At this point, enough retrospectives on the left’s reaction to October 7th have been written. Instead of adding to the pile, we want to narrow our focus to a particular rhetorical tactic employed by Israel and Palestine supporters alike that also shows up in conflicts far removed from the Middle East. We call it Gerrymandering Power, and hope you agree it routinely makes online conversations worse.
Punching down
A common refrain is that one should only ever punch up, and never punch down. Punching down is what bad people do; Punching up is what good people do. The rationale for this maxim is intuitive — no one likes hearing about teachers bullying students, or parents hurting children.
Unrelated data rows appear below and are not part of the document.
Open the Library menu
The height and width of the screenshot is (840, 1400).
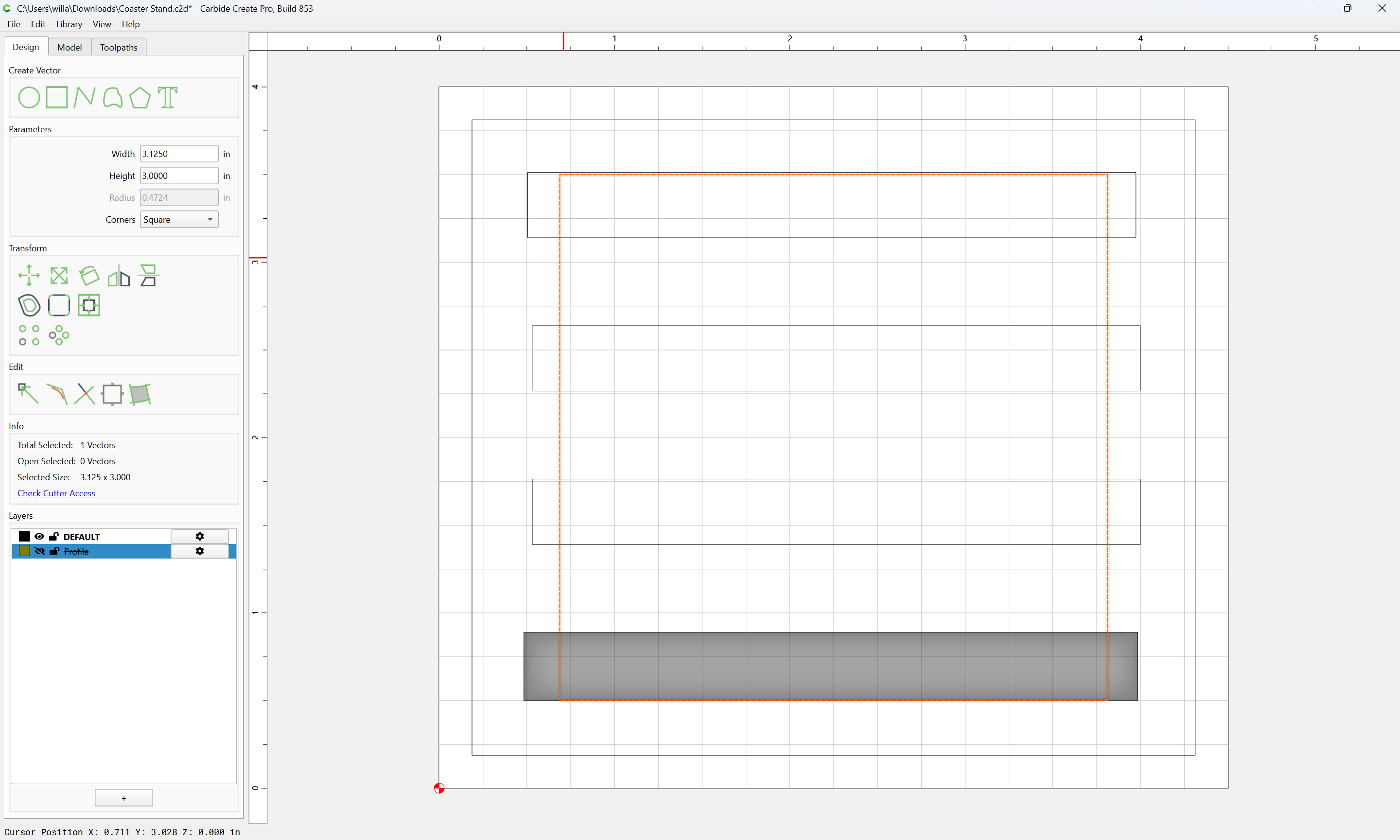point(69,24)
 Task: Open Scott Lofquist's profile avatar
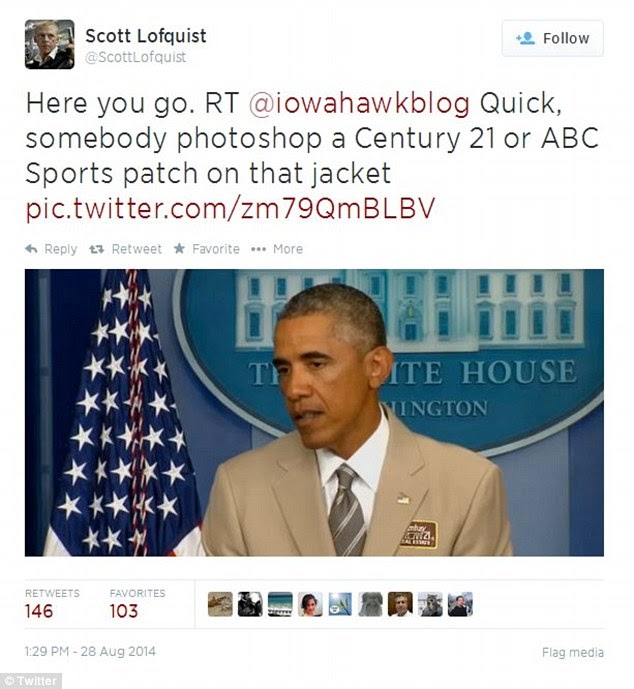click(x=49, y=44)
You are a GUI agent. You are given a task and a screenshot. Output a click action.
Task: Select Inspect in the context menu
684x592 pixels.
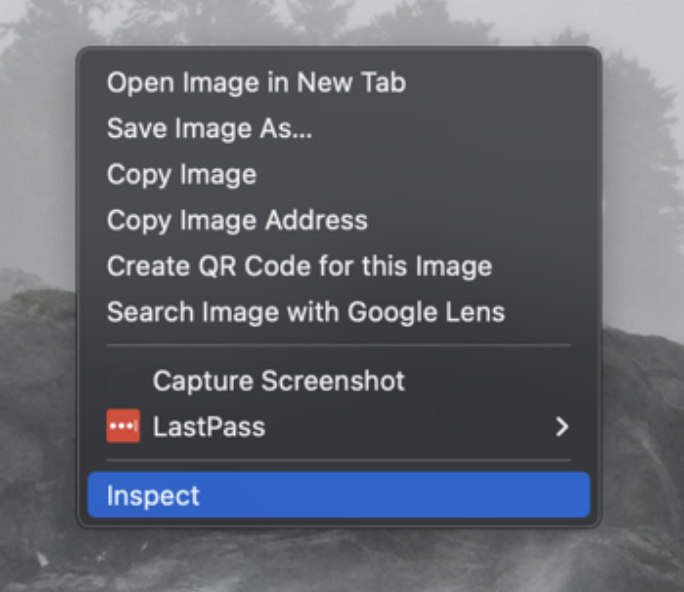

However, things get complicated when you start talking about groups. What does it mean for one group to have power over another? In some cases, it’s clear. In South African apartheid, there were legal systems in place such that Black people were systematically barred from accessing the same spaces and resources as White people. In other cases, it’s less clear. Who has more power: Chinese immigrants living in Australia, or Japanese immigrants living in Australia? There may very well be an answer here — perhaps Chinese immigrants tend to be much wealthier than Japanese immigrants — but you have to think really hard about what makes them more powerful in a way you didn’t need to for South Africa.
This isn’t just a quirky thought experiment. Who is defined as powerful matters a great deal in contemporary discourse about any number of events. This is because progressive and leftist-types have spent decades legitimizing a particular way of viewing conflicts such that the powerful and the powerless cannot be held to the same standards of behaviour. In the case of racism, we get quotes like the following:
In other words, a Black person and White person could each demean the other on the basis of their skin colour, but it’s totally different because a White person has power over the Black person. There’s a few problems with this:
Individuals do not experience systems. A white person bullied by a black person is not suddenly made (partially) whole by the knowledge that their race tends to be very privileged relative to the race of their bully.
Intersectionality matters. Focusing on only one dimension of privilege can lead you to ignore other relevant considerations. A white person bullying a black person could have a racist element, but what if their incomes were drastically different such that the white person is dirt-poor and the black person is quite wealthy?
Words have meaning. Most people think racism means being mean to others based on their race. This redefinition is only uncritically endorsed in particular online spaces with a tenuous-at-best connection to what normal people think.
Regardless, this style of analysis shapes many commentators’ analysis of events and is worth accounting for if you want to understand the contours of online discourse about a particular event involving racism.
Gerrymandering Power
What does this have to do with Israel and Palestine? Well, people seem to care a great deal about who is powerful and who is not. In the case of this conflict, that’s difficult to determine, and therefore there is room to play rhetorical games that reframe who is powerful and who is not. In other words, there is space to gerrymander power.
First, what does gerrymandering mean? In short, the term describes drawing lines on maps to produce electoral outcomes favourable to oneself. See below for an example:
In this case, a 40% red state can be salvaged by the red team by drawing borders such that some districts are almost entirely blue, and the remainder have slightly more red than blue.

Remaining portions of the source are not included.